**STATED GOAL A:** In the article on the Kwantlen Student Association's tuition benefit, how much tuition coverage can each executive member receive per year?

**SOURCE EXTRACT:**
START
KSA executives allocate themselves $10,000 each to ease ‘burden of tuition’
The tuition benefit for executive members was unanimously passed at a special meeting of council on Aug. 26
On Aug. 26, the Kwantlen Student Association held a special meeting of council to amend the benefits in their Regulations to include up to $10,000 tuition coverage for each executive member per year, which went into effect the same day.
President, VP University Affairs, and International Student Representative Armaan Dhillon, VP External Affairs and Langley Campus Rep Karan Singh, VP Finance and Operations and Students with Disabilities Rep Lesli Sangha, and former VP Student Life and Women’s Rep Manmeet Brar were present and unanimously approved the amendment. Policy Coordinator Diamond Obera was the speaker of council for the meeting and former Executive Director Ben Newsom was unable to attend.
The KSA is required to give two business days notice of every council meeting, according to their Regulations. Council passed a motion to suspend this requirement on the “basis that all Councillors have received notice and all are present at the meeting,” according to the meeting minutes. The Runner received less than a 24-hour notice of the meeting.
The Runner previously reported that the tuition reimbursement amount is limited to $10,000 per year for each executive member, excluding the first semester of the calendar year that an executive’s term on council starts.
“Service fees and penalty charges, including tuition adjustment penalties, not incurred as a direct result of enrolment in classes shall not be eligible for reimbursement,” reads the benefit in the updated Regulations.
Under the Regulations, changes to the honoraria or pay structure do not come into effect until April 1. In accordance with their bylaws, council approved a notwithstanding motion for the tuition benefit amendment to come into effect the same day it was approved.
This means council can “create, alter, or otherwise amend Regulations without notice and without a recommendation from the Governance Committee” if the motion receives unanimous consent of council members, according to KSA bylaws. At the time the motion was passed, Dhillon, Singh, Sangha, and Brar were the only council members of the KSA.
“This motion took four months of research, our legal counsel, our whole team of [the] executive secretary and executive director worked really hard to make this happen,” Dhillon said at the special meeting of council.
The Runner requested copies of the research on Dec. 13. The KSA declined to provide the research in an email on Jan. 9.
Executives’ email responses
“I have served as a KSA Executive since April 2021. For me, as a student with a disability, it has been both physically and mentally challenging. The Tuition Benefit policy reflects and appreciates the hard work that equity seeking groups, including students with disabilities, put into this job. Students with disabilities have been discriminated against in the past and, unfortunately, this continues. There is a stigma. We need to get past discrimination and defeat the stigma. Ensuring that students with disabilities can serve as executives at the KSA ensures a more diverse perspective, attracts talented student leaders from a diverse range of backgrounds, and will help overcome discrimination related issues,” Sangha said in an email statement. Sangha did not respond to interview requests.
END
**STATED GOAL B:** Rewrite the listing below, swapping "bar chart" for "pie chart" and leaving everything else as it is. Leave the pictures out.

**GIVEN RECORDS:**
START
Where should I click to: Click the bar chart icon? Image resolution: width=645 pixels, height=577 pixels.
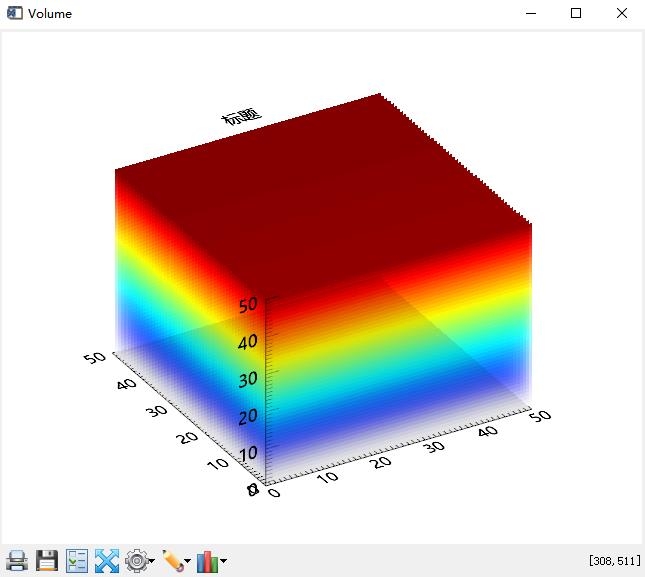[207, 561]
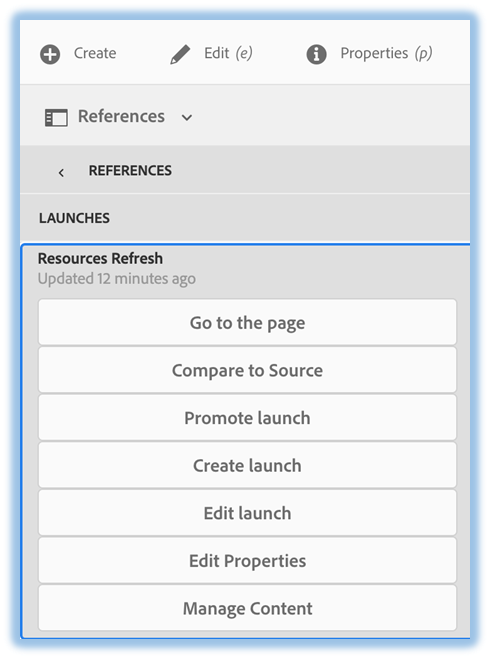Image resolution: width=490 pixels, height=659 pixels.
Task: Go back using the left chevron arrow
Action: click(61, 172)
END
**CORRECT ANSWER A:** Up to $10,000 per year.

**CORRECT ANSWER B:**
Where should I click to: Click the pie chart icon? Image resolution: width=645 pixels, height=577 pixels.
[207, 561]
Image resolution: width=490 pixels, height=659 pixels.
Task: Go back using the left chevron arrow
Action: click(61, 172)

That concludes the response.